[Dataset entries]
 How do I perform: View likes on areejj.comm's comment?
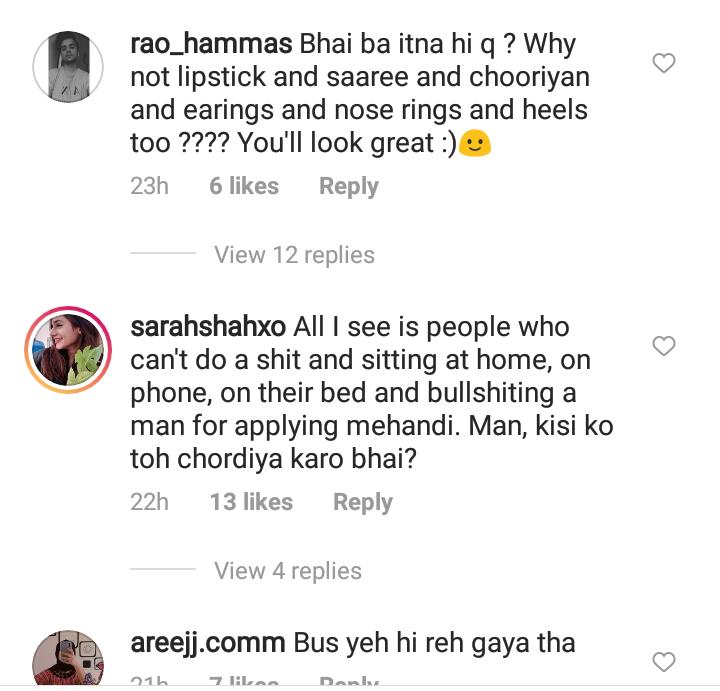click(x=244, y=683)
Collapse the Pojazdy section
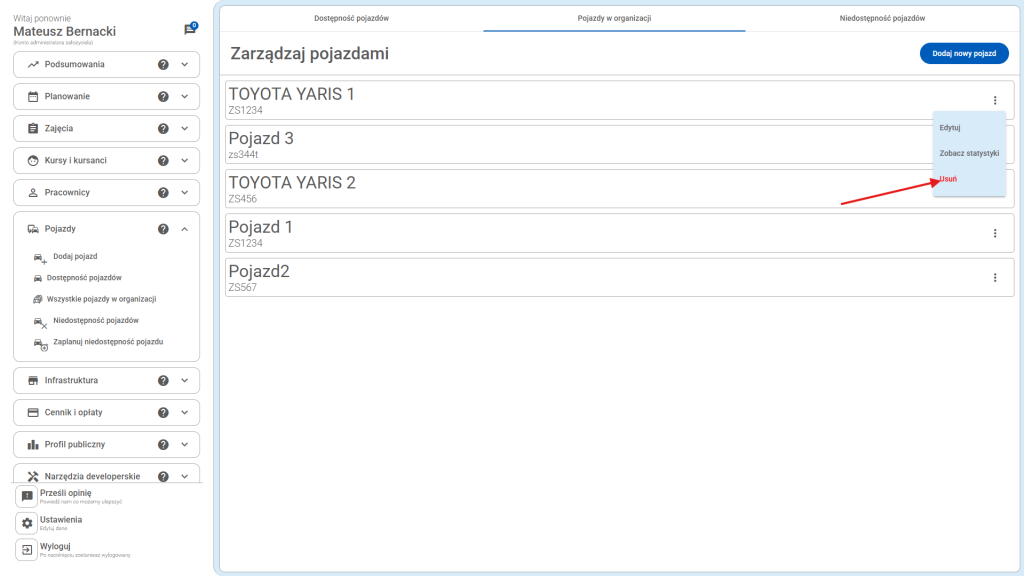The image size is (1024, 576). (184, 229)
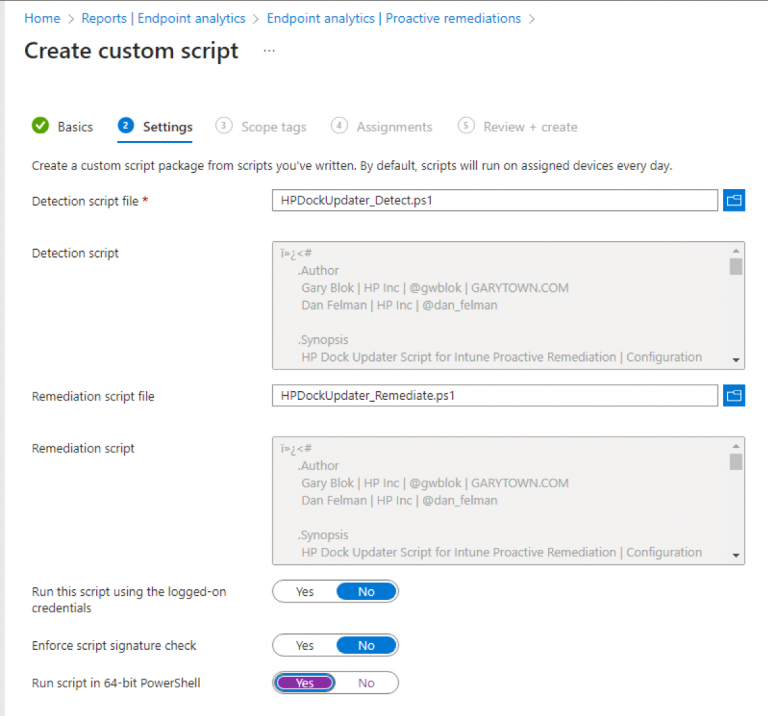Click the step 5 Review + create circle icon
The image size is (768, 716).
(x=466, y=126)
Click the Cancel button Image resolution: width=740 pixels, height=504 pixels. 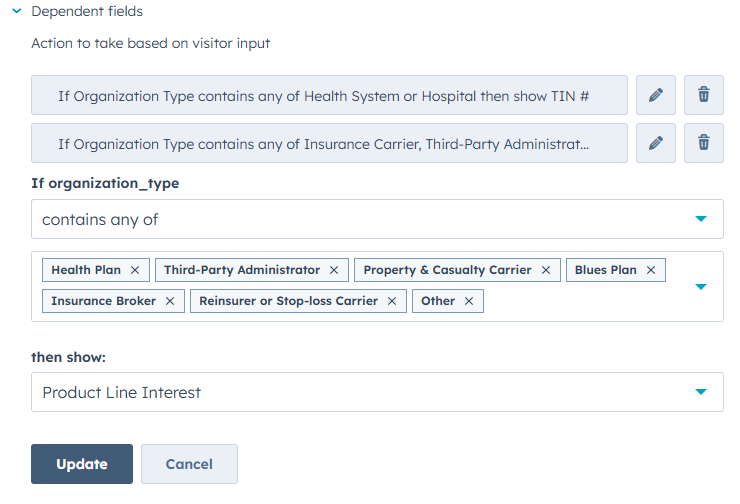[189, 464]
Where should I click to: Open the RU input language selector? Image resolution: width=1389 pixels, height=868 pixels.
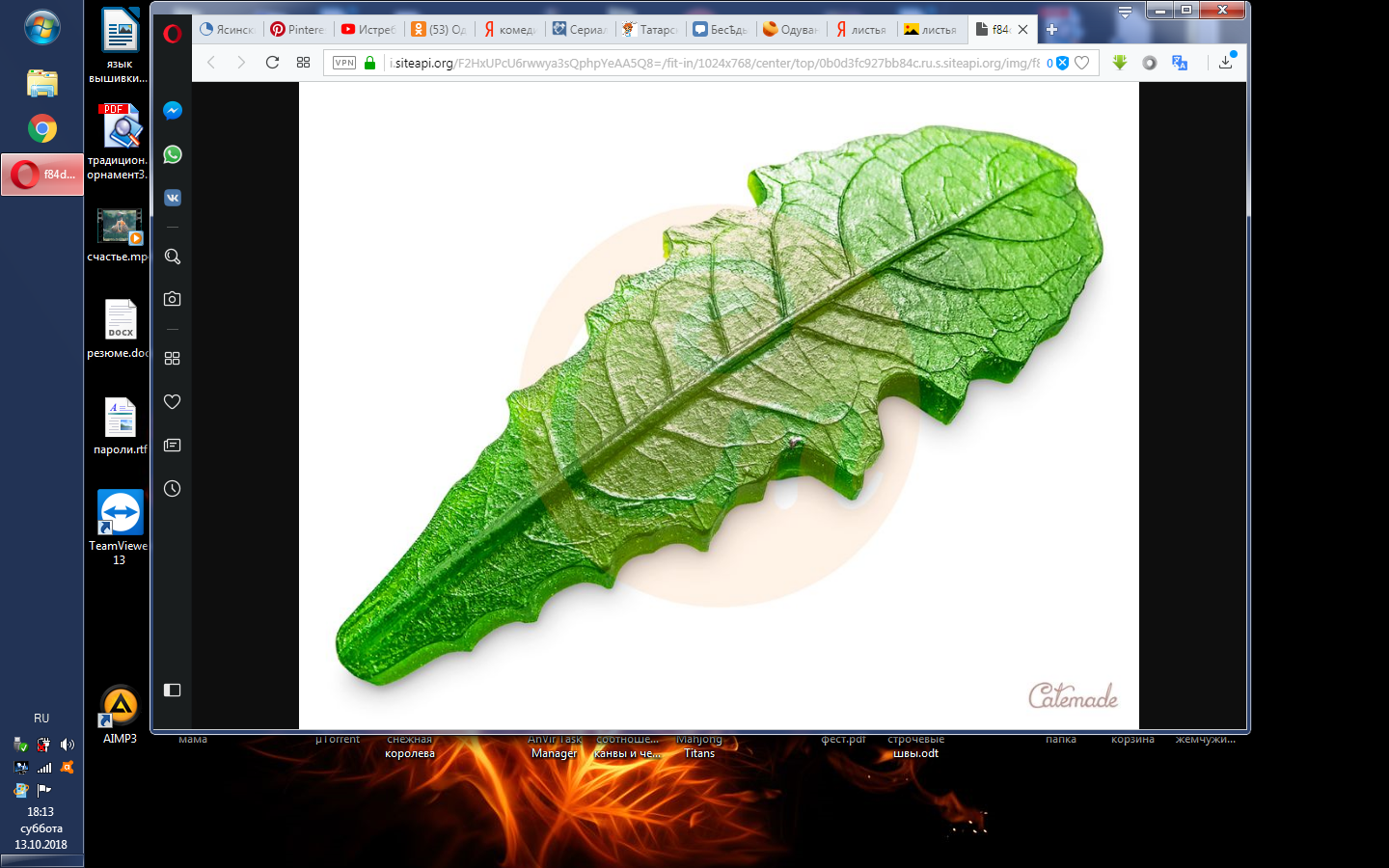tap(41, 719)
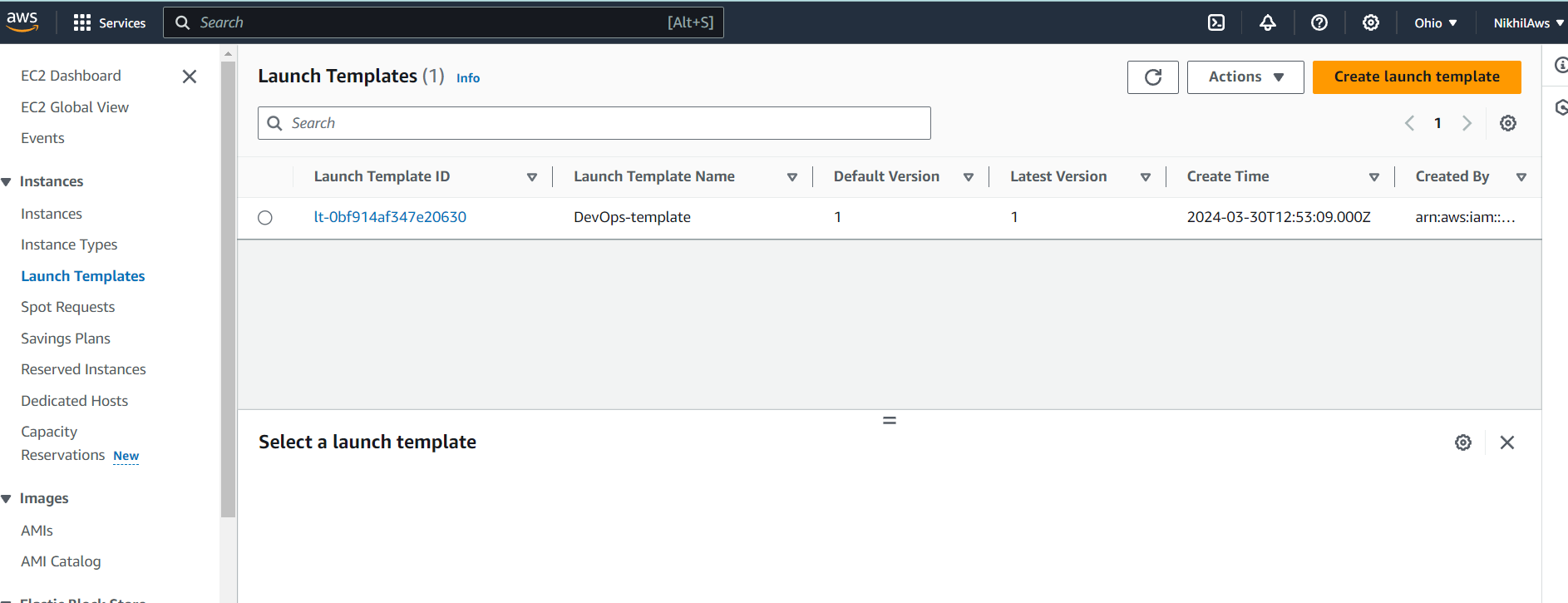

→ Assignment
Go back to the line containing "Where should I" and output it and every line after it through the end of the records, exactly, but not the pictures.

→ Written response
Where should I click to: Open the RU input language selector? Image resolution: width=1389 pixels, height=868 pixels.
tap(41, 719)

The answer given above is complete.